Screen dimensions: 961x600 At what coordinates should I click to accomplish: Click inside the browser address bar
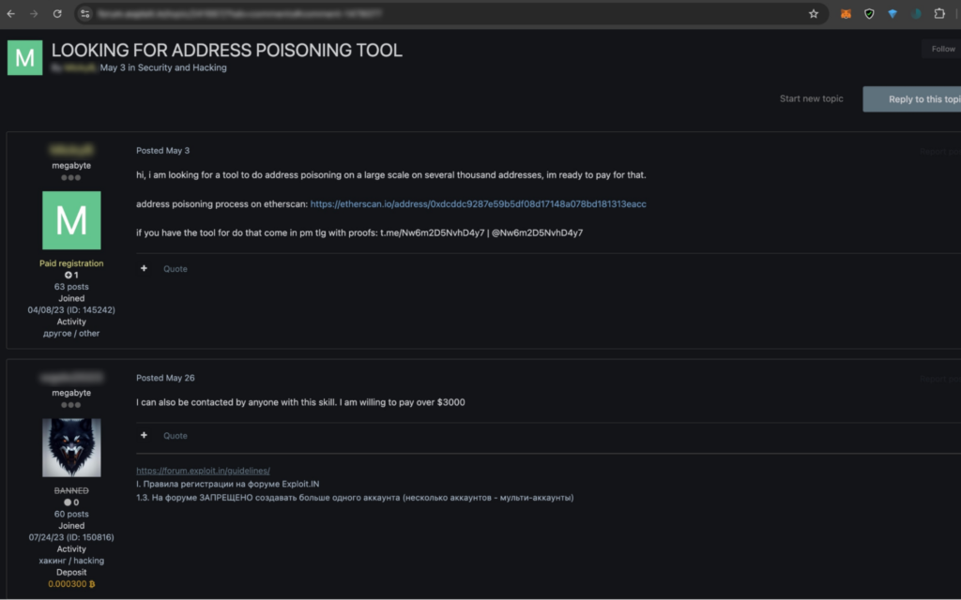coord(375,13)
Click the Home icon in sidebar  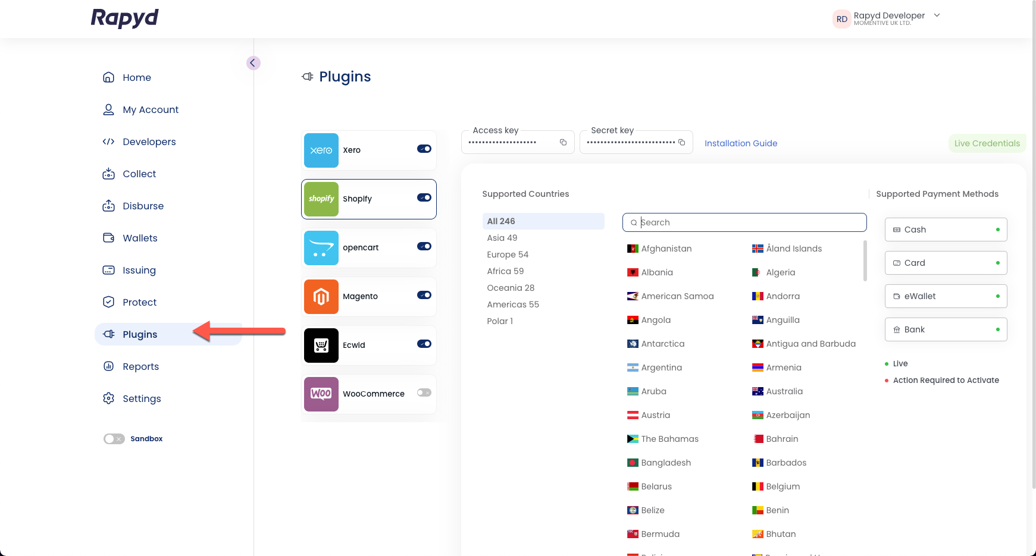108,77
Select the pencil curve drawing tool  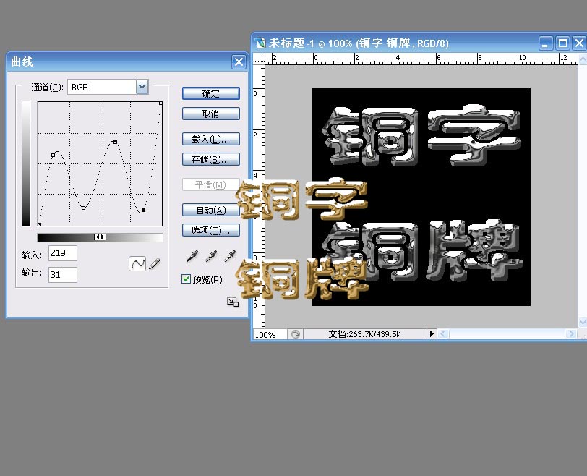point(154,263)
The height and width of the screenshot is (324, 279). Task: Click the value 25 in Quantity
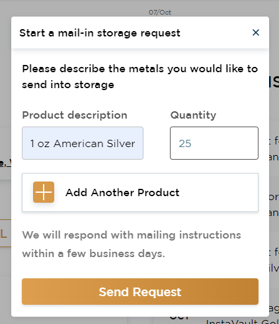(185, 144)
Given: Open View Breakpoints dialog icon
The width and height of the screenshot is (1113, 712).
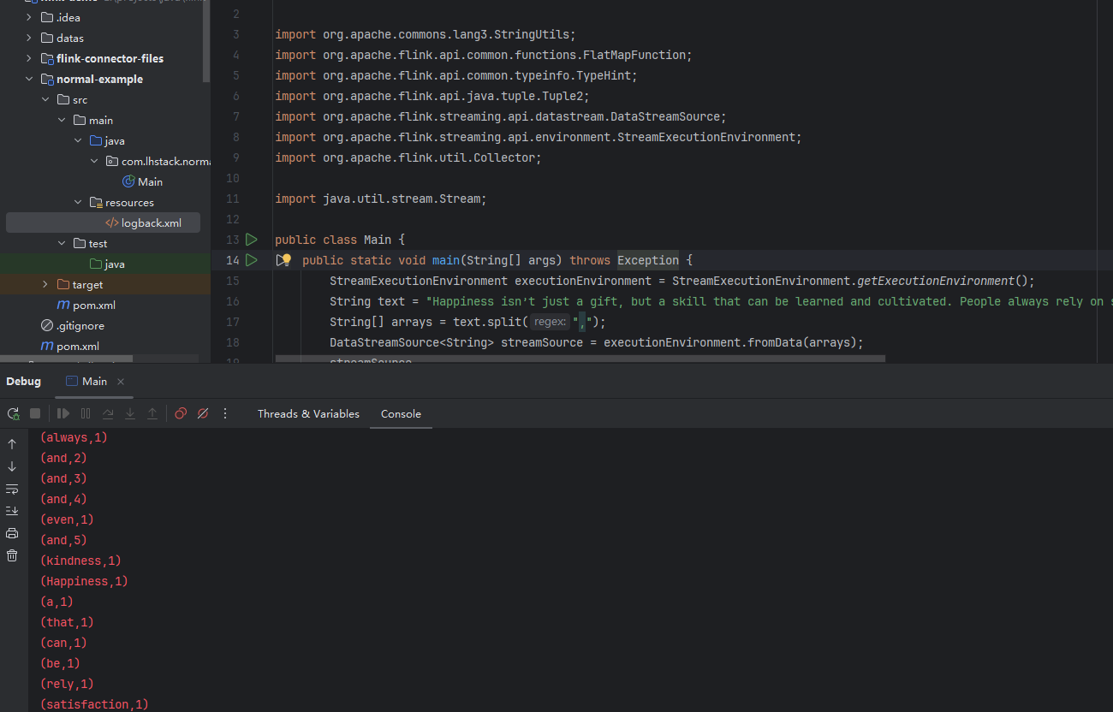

## [Assigned task]
Please restate word for word each line from the one containing "The height and" to the end of the data above, without the pictures.

## [Exercise answer]
The height and width of the screenshot is (324, 279). Task: Click the value 25 in Quantity
(185, 144)
Given: Open View Breakpoints dialog icon
The width and height of the screenshot is (1113, 712).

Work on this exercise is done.